Summarizing the MLE Method
By Elijah Bernstein-Cooper, July 24, 2015, 0 comments.

1. Mask all but faintest 10% of pixels.

2. Fit a model $A_V$ using a linear least squares fit, deriving a DGR and an intercept.

3. Unmask the next faintest 5% of pixels.

4. Mask the residuals by fitting residuals $% $ mag with a Gaussian. Mask all pixels more than 3 times the standard deviation of the fitted Gaussian.

5. Repeat steps 2 through 5 until the fitted DGR converges to within 1%. Supply the mask from step 4 to step 2.

Perseus

Taurus

California

Figure 1. - Masked maps of each cloud for each iteration. Left: The fractional-masked map from step 3. Right: The residual-masked map from step 4. The residual mask begins excluding most added pixels from the fractional mask after just a few iterations.

We examine the residual masking more closely by plotting the distribution of the residuals and the fitted Gaussian performed in step 4. Plotted below are kernel density PDFs with the fitted Gaussian, and the residual cut-off for each iteration.

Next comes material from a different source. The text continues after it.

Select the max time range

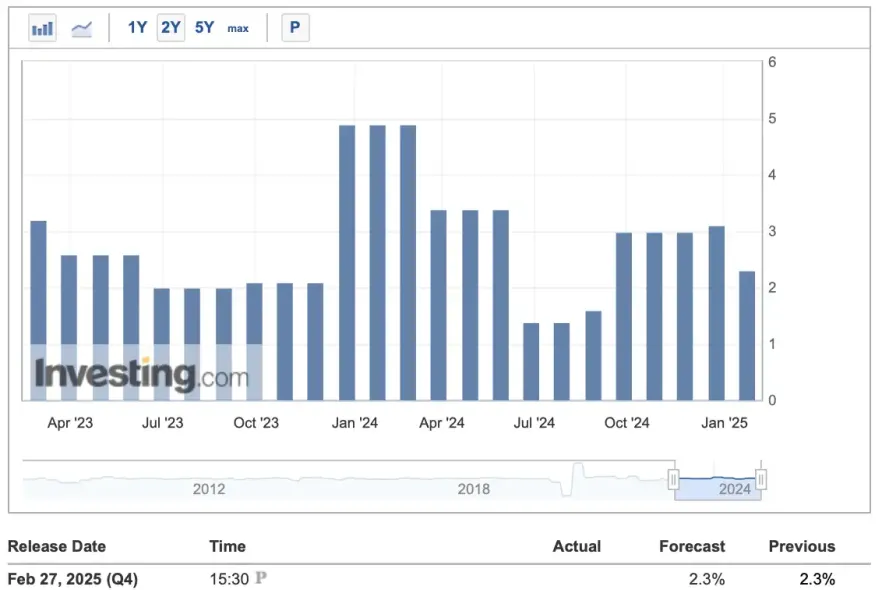tap(238, 28)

Kernel density plots are PDFs created by smoothing each data point by some kernel, then adding the contributions of each data point together. Here is a simple outline of why to use a KD plot. Here is a more in-depth description. The choice of the kernel shape can be tricky, but there is plenty of literature and well-established methods. The advantage of a Kernel density plot is that there is always a unique answer, quite unlike histograms.

Perseus

Taurus

California

Figure 2. - Residual kernel density plots for each cloud at each iteration. The residual PDF is in black, and the fitted Gaussian in purple. The residual cut-off is the dashed black line. These make it obvious that the majority of data points are masked by residual masking.

## Likelihoods

In the previous post the MLE calculation found $HI$ from a chance intermediate-velocity cloud along the line of sight in Perseus reproduced the observed $A_V$ in the Lee+12 dataset. The image below shows the $HI$ channel at -45 km/s. Overplotted is the $A_V = 1$ mag contour, roughly tracing the outline of the mask.

Figure 3. - Perseus $HI$ emission at -45 km/s overlaid with mask contour.

IVCs are present in the north-west and south-west corners of the region. This additional $HI$ emission, at -45 km/s, would only be included in the Perseus $N(HI)$ map if the velocity width were about 100 km/s. This is exactly what the MLE code finds in the Lee+12 data. There are two peaks in the likelihood space, one at 40 km/s and one at 100 km/s. This means that the dust column density along the line of sight includes some dust contributed by these IVCs.

This likely means the code is doing its job: finding the $HI$ which best traces the dust column density. It is up to us to exclude widths which are unrealistic for GMCs.

Figure 3. - Taurus $HI$ emission at -33 km/s overlaid with mask contour.

Imara et al. (2011a) searched for cloud $HI$ emission across an $HI$ width of $\pm 20$ km/s around the CO line center for clouds in the Milky Way. In their study of M33 clouds (Imara et al. 2011b), they consider a larger range, $\pm 25$ km/s, over which to search for a GMC’s $HI$ extent.